La IA acelera la escritura de código, no su entrega
Generar código con IA ya no es el cuello de botella; entenderlo, revisarlo e integrarlo ahora consume el tiempo. La productividad percibida no se traduce en entrega más rápida.

Los asistentes de inteligencia artificial generan código a una velocidad que hace unos años habría parecido magia. Una tarea que llevaba una hora a un ingeniero, un agente la resuelve en minutos: escribe pruebas, refactoriza, documenta y hasta navega por repositorios completos. Pero esa rapidez choca con una realidad incómoda: generar código no es lo mismo que entregar software.
El problema no está en la escritura, sino en todo lo que la rodea. Revisar un diff de 2.000 líneas que tocó archivos que no debía, verificar si una lógica de reintentos es segura o identificar qué cambio aparentemente inofensivo rompió una regresión: eso sigue requiriendo la misma atención humana de siempre. Como dice un ingeniero senior en un análisis reciente, la IA ha abaratado la producción de código, pero no ha abaratado la ingeniería. El cuello de botella se ha desplazado de teclear a razonar.
Dónde está el verdadero cuello de botella
La suposición equivocada es que el tiempo en proyectos se iba en escribir sintaxis. Históricamente, las fases que más consumen son diseño, depuración, coordinación, pruebas y mantenimiento. Un cambio no vive aislado: interactúa con APIs, dependencias, pipelines de CI, herramientas de seguridad, procesos de release y consumidores aguas abajo. Cuando eliminas la fricción de escribir sin reforzar la capacidad de verificar, simplemente mueves el atasco más adelante.
Por eso métricas como líneas de código o PRs fusionadas suben, mientras la fiabilidad real se queda plana o empeora. La atención humana no escala: revisar colas interminables de código generado provoca cambios de contexto constantes y una carga mental que la IA no alivia.
Lecciones sobre el terreno
El umbral de esfuerzo de prompting existe. A veces pedir un arreglo rápido acaba en una respuesta enorme que refactoriza media carpeta y te obliga a corregir detalles. En ese punto, la opción más eficiente es recuperar el teclado y escribir tú. La IA debe ser un asistente, no un sustituto de tu criterio.
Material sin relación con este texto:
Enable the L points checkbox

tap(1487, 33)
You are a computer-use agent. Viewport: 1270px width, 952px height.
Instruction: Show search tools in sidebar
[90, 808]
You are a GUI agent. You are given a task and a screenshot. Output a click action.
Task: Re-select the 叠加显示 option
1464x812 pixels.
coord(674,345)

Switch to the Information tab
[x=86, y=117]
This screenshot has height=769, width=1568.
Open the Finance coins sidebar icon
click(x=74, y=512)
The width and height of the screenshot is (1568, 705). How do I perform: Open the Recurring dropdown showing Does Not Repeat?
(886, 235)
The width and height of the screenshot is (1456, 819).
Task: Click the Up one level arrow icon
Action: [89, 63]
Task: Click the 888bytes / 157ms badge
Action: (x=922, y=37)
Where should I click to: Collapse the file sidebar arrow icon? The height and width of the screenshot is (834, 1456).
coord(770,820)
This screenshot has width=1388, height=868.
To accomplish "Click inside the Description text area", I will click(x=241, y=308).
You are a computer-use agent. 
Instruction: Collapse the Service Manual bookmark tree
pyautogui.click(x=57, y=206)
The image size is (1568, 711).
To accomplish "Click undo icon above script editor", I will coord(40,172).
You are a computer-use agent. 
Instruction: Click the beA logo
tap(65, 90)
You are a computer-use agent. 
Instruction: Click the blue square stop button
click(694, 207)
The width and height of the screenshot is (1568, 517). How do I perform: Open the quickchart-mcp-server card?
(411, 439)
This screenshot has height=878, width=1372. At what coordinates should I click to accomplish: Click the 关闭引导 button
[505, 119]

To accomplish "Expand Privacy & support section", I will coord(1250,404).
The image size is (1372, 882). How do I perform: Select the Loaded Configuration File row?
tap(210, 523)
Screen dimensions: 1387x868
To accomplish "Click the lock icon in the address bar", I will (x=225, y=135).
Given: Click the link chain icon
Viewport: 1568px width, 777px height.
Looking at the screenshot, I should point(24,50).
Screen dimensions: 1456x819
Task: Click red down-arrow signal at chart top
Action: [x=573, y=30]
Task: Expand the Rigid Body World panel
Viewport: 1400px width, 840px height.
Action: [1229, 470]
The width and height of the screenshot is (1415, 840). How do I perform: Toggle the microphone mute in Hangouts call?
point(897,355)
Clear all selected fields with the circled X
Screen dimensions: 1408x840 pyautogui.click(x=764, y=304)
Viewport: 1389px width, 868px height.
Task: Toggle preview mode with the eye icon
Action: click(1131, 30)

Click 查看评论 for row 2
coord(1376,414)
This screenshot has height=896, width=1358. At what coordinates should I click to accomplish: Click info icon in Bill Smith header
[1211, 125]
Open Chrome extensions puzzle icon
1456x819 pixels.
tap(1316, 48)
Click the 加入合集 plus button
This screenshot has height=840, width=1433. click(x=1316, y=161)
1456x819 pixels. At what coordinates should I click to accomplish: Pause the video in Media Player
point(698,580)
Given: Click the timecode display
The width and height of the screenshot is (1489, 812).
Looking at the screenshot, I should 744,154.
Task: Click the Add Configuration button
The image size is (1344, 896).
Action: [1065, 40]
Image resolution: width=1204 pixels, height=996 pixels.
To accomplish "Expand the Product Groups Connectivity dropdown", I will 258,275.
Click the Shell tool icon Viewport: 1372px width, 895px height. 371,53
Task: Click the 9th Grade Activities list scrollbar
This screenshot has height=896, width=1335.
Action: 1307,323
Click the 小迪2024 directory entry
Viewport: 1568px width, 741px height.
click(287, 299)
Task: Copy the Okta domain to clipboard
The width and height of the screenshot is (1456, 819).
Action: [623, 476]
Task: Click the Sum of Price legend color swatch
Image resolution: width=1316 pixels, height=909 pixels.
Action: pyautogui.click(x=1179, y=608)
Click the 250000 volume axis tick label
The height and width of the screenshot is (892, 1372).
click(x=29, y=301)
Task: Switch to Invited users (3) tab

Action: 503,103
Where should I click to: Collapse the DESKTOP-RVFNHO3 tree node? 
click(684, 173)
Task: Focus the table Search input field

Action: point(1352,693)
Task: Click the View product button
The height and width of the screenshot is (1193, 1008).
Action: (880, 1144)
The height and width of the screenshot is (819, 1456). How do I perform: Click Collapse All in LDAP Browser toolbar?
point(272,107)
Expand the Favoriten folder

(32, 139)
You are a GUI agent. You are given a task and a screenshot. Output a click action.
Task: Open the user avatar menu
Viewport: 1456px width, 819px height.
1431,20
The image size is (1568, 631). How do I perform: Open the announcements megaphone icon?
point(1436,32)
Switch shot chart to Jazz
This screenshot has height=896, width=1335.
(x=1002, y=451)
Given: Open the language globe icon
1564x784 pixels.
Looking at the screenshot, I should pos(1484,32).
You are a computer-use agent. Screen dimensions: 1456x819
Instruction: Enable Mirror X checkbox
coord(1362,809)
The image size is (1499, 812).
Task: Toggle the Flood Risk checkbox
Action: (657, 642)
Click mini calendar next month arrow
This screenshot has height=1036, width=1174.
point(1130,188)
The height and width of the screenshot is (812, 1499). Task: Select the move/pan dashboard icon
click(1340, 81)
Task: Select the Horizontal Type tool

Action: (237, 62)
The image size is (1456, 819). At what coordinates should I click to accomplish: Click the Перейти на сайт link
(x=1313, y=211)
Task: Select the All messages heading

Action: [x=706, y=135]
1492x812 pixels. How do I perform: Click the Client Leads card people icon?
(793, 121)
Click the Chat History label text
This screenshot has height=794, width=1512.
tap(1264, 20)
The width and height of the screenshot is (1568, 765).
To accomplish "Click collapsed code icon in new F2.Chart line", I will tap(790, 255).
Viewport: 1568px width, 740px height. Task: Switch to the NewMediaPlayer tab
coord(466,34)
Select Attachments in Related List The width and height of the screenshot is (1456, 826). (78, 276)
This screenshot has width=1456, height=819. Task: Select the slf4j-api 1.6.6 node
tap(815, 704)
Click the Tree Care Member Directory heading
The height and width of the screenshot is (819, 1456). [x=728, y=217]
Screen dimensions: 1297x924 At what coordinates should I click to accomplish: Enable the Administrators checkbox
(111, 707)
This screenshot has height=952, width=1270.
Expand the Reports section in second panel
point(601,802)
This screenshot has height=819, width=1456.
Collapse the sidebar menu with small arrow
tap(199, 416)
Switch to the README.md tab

Otro problema es la pérdida de contexto. Un agente puede parecer que entiende el repositorio y, unas iteraciones después, ignorar decisiones que ya habíais tomado. Si no escribes esas restricciones en un sitio duradero (como un archivo AGENTS.md o .cursorrules), el modelo intenta reconstruirlas de la nada, y eso no sostiene una arquitectura.
Y un detalle práctico: en macOS, los agentes de IA generan comandos asumiendo un entorno que a veces no coincide. El sistema usa zsh por defecto, pero muchas automatizaciones esperan bash. Configurar un perfil de terminal específico para la IA (con bash instalado) evita fallos silenciosos en comandos complejos.
Lo que funciona
Los equipos que sacan partido a la IA no la dejan suelta. Establecen límites explícitos: reglas de repositorio, prohibición de accesos directos a bases de datos fuera de la capa de repositorio, timeouts obligatorios en llamadas HTTP, logging estructurado. Ese contexto mínimo evita que el modelo improvise según patrones genéricos de internet.
La conclusión práctica: la IA no ha hecho la ingeniería más barata, solo ha cambiado dónde se gasta el tiempo. Quien la use con reglas claras y revisión disciplinada ganará algo; quien la deje generar sin control acabará pagando más en revisiones y deuda técnica.